Ethiopia has ambitious plans to transition towards a green economy. Meet Dawit Woubishet Mulatu, a researcher at the Environment and Climate Research Center (ECRC), EfD Ethiopia. He spoke with us about Ethiopia’s Climate Resilient Green Economy initiative (CRGE).
What are the top environmental and development issues in Ethiopia?
One of the major issues is the energy crisis and the associated risks with rising demands. You see this with discussions around the Grand Ethiopian Renaissance Dam (GERD) under construction near the border with Sudan. How do we manage the landscape when many of the waterways are trans-boundary, especially with the potential for soil erosion and flooding?
Disaster risk is currently the top concern there. More than 300,000 people are affected by waters and floods. But if you manage your forest and landscape effectively, you can reduce this kind of risk while at the same time maintaining water availability. Tree planting can play a role in managing the landscape. The government has initiated an effort to plant billions of trees. That indicates that watershed management is one of the main issues in Ethiopia.
There is also an initiative by the government to expand the types of agriculture in that area and do some forest and landscape restoration. You can diversify by having fruit or other cash crops for production in that area, rather than only producing cereals and waiting for the rainy season. That is better for the environment and provides more security for the farmers.
What is the Ethiopian government doing to green its economy?After the Copenhagen Climate Conference in 2009, the Ethiopian government developed a Climate Resilience and Green Economy (CRGE) strategy. The idea is to reduce carbon emissions from our baseline of more than 400 million tons of carbon. The government identified strategic sectors like industry, agriculture, forest, livestock, and urban areas for intervention, with the goal of being on par with middle-income countries by 2025 and based on carbon-neutral growth.
When Ethiopia developed this strategy in 2011, there were conditional and unconditional issues because everybody expected some support from the developed countries. Some of the targets were framed in a conditional sense, depending on getting the financial support.
Some of these plans are not cheap and, after the financial crisis, many of the developed countries started looking internally because they were challenged economically. Consequently, we're not progressing a lot on some of the aspects, but there has indeed been some significant progress.
What are some of the achievements?
Transportation is one. Addis Ababa has introduced a light railway transit for commuters. That will contribute a bit to emission reduction. Also last year, a railway connection to Djibouti was completed, which is very important because Ethiopia is a land-locked country. You can imagine the amount of emissions from all the big lorries bringing goods from the Djibouti port to Ethiopia. So, switching to rail, which is usually electric, will have big benefits in terms of emission reductions.
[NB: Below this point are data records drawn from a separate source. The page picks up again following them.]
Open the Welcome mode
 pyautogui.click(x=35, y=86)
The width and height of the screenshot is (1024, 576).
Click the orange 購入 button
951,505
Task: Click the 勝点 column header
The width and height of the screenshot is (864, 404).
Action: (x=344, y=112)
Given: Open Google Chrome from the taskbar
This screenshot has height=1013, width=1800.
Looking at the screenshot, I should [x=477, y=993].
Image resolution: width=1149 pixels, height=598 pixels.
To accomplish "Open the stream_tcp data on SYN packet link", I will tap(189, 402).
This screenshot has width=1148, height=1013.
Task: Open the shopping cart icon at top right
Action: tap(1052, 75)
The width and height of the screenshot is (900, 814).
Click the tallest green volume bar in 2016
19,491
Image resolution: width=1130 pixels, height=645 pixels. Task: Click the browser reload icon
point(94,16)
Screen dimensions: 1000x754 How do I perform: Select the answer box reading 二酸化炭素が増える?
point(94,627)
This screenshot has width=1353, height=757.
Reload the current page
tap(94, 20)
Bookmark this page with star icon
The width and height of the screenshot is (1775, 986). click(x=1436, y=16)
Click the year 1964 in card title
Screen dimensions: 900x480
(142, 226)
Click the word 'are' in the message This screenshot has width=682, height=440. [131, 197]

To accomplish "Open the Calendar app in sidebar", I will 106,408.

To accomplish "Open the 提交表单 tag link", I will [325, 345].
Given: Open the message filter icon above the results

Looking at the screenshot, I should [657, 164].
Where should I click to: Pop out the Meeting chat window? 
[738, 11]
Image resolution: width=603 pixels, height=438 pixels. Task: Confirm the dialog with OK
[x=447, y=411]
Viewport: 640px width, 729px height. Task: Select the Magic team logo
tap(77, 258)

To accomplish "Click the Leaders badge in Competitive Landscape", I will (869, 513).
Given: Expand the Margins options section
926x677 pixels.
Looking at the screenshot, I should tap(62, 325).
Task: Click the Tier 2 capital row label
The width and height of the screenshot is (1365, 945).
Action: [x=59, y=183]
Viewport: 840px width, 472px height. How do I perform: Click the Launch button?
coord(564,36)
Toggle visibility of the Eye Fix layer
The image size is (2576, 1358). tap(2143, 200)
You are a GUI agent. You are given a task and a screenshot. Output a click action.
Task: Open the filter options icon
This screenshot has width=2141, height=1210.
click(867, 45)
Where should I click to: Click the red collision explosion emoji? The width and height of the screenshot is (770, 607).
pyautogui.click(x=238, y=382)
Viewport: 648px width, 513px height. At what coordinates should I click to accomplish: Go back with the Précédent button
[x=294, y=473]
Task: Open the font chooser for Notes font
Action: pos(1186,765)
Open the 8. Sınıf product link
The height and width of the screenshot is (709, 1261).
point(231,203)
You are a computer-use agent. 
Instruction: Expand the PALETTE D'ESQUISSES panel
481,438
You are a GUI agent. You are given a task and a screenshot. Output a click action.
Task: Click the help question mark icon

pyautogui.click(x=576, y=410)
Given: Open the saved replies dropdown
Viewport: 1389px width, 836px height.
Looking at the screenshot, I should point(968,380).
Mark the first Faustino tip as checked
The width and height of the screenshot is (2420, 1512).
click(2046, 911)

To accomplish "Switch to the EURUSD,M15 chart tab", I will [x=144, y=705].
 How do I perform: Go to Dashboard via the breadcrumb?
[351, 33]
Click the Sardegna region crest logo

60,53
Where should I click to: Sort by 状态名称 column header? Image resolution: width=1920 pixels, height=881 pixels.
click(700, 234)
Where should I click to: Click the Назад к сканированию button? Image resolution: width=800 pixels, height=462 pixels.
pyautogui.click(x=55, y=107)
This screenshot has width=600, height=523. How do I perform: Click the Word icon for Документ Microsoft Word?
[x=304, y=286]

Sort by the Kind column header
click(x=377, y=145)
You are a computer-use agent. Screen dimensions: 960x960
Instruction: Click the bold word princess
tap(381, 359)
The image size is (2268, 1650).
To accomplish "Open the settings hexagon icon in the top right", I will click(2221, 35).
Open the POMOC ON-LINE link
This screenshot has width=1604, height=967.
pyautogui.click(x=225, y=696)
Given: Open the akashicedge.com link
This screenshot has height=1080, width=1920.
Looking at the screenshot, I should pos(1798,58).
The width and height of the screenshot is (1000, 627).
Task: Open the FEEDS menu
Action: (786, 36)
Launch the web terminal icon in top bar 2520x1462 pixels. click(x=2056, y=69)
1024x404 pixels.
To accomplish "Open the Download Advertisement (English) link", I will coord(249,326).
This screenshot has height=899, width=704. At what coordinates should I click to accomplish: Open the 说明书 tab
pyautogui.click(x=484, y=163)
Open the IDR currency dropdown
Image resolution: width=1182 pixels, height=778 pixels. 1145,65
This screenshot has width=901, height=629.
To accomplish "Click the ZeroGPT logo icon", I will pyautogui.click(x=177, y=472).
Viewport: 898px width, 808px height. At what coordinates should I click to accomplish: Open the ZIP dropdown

Also, the forest sector development program, which I mentioned before will have big benefits in terms of carbon sequestration.
In the livestock sector as well, there is an initiative to intensify some of the farming activities. Ethiopia is a very big exporter of live animals to the Middle East. The emissions from the livestock sector will only rise unless we manage our livestock resources better.
How is EfD providing input to the CRGE and Ethiopia’s climate commitments?
Last year the Ethiopian Environmental Forest and Environment Commission requested that the World Bank assess the implementation of the CRGE. This year, all countries can revise their Nationally Determined Contribution (NDC), i.e., their plan for reducing climate emissions, and then submit it. When the updated Ethiopian CRGE strategy is submitted, Ethiopia will submit the NDC after the parties' agreement. The Environment Commission is working closely with the World Bank to revise the Ethiopian NDC and submit it to the UNFCCC. I'm working for the World Bank on this, and I'm also coordinating the World Bank team and the Commission. The government is very interested in getting input and technical advice.
One of the pieces of feedback we’re providing is that the current NDC gives very generic and technical advice. It needs to be elaborated on and with more detail on some of the components. There is a technical team looking at re-estimating emissions scenarios with updated information on emissions, including some of the developments I mentioned: railway transit, energy production, the forest issue, livestock intensification. All these things affect the emissions trajectories, so we need new estimates.